The families of Guantanamo Bay prisoners in Britain, France and other European countries came together with their lawyers, the American Civil Liberties Union (ACLU) and other human rights groups to launch the Guantanamo Human Rights Commission.
The commission is the brainchild of actress Vanessa Redgrave and her brother Corin Redgrave. It has been launched primarily on behalf of 20 European citizens and five residents of Europe detained at Guantanamo Bay.
But the campaign in aid of the Europeans will be only a test case for securing rights for the rest, says Greg Powell, lawyer acting in support of Ruhel Ahmed’s family.
“The European initiative is not finally on behalf of the European detainees,” Powell told IPS. “The object is to bring the rights of all Guantanamo Bay detainees within a proper legal purview.”
There are now an estimated 660 prisoners held at Guantanamo Bay without trial. A court of appeal in London described their condition in November 2002 following a submission on behalf of the prisoners as a “legal black hole”.
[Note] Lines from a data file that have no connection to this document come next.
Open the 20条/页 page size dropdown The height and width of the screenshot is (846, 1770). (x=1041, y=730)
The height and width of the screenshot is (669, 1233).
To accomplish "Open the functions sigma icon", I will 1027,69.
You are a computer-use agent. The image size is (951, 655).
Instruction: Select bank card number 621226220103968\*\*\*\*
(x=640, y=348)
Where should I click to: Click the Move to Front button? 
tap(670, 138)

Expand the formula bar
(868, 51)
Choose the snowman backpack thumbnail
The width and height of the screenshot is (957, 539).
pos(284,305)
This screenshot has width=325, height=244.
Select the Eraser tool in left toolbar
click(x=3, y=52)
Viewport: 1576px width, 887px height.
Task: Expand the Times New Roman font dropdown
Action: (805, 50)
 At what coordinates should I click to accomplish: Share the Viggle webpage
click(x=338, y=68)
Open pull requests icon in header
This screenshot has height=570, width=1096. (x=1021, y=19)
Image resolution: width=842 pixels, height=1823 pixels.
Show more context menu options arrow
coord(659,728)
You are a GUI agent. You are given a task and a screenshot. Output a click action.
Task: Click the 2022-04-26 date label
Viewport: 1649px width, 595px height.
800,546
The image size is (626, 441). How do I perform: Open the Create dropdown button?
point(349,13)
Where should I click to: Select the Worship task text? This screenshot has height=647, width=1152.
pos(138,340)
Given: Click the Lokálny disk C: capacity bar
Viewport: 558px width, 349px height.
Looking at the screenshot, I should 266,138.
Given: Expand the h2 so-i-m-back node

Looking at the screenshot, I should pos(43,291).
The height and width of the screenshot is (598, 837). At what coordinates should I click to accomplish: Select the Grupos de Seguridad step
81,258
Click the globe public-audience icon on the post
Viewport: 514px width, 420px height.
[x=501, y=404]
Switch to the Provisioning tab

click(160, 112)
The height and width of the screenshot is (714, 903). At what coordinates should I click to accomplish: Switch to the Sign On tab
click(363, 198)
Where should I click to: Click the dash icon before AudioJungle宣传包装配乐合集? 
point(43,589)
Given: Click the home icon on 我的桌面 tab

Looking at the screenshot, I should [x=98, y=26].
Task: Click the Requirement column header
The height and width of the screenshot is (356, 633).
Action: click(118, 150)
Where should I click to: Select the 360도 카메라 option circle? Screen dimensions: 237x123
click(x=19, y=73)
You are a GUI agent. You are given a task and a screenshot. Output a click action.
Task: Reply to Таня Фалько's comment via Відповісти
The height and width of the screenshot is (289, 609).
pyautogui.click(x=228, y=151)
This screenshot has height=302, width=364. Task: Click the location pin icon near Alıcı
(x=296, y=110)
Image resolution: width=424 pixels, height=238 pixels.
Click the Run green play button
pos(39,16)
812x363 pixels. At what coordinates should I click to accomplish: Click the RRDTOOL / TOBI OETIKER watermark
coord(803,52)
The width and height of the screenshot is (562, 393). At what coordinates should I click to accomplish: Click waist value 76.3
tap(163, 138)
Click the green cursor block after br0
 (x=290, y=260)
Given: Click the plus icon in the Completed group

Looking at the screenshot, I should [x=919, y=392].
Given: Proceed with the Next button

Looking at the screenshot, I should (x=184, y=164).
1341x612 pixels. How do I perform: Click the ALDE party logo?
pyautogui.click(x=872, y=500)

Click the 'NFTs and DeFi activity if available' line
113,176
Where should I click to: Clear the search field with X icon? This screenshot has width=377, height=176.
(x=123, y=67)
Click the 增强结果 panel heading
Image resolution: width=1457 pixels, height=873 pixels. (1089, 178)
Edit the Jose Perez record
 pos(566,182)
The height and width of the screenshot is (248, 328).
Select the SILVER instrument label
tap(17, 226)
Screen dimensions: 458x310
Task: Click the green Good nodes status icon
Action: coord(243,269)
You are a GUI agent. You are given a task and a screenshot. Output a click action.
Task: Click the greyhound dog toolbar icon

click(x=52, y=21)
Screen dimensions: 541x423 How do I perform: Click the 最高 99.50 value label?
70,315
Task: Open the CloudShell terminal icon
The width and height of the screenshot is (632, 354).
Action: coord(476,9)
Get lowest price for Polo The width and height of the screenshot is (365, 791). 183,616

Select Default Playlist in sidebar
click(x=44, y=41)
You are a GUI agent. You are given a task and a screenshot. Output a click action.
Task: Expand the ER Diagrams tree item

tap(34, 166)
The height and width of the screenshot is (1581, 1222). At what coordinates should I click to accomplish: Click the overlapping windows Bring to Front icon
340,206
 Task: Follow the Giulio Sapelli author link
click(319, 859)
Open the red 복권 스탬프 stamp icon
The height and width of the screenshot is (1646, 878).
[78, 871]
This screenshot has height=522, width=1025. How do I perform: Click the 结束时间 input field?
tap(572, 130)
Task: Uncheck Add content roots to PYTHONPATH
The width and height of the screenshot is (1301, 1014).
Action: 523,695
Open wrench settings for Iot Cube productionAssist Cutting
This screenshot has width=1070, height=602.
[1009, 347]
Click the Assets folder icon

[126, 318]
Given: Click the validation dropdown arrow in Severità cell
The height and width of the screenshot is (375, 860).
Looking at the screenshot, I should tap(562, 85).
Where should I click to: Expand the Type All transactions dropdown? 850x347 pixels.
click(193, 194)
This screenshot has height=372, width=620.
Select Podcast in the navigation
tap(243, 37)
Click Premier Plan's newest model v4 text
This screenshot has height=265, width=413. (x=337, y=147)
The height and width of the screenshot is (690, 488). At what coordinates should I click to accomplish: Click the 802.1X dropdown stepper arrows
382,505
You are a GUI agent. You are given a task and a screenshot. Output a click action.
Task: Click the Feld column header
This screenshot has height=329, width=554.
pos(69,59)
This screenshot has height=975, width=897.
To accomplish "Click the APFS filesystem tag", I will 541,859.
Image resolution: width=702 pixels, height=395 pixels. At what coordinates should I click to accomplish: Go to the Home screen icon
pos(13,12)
Fourteen months later the prisoners remain in the legal black hole, solicitor and professor of law Philippe Sands said at the launch of the human rights commission at Parliament House in London Tuesday.
Many have been held in circumstances similar to those in which Ruhel disappeared. “All we know is that he went to Pakistan to attend a wedding along with three others,” Ahmed’s father Rais told IPS.
“We still do not know how they came to be in U.S. custody. Someone told us they were handed over to the Americans by the Northern Alliance, but we do not know,” he said.
Ruhel was 19 when he was detained two years ago.
Nor does the family know in what state of mind and health Ruhel is in at present. “We have not had any letter from him for the last four months,” he said.
So it is with many other detainees. Azmat Begg, father of Mozzam Begg told media representatives that the family have had no letter from their son for the past six months.
The last time Mozzam wrote to his father, it was to say that he was being kept in isolation, and taken out only for 15 minutes in the morning and 15 minutes in the evening, Azmat Begg said at the parliament meeting.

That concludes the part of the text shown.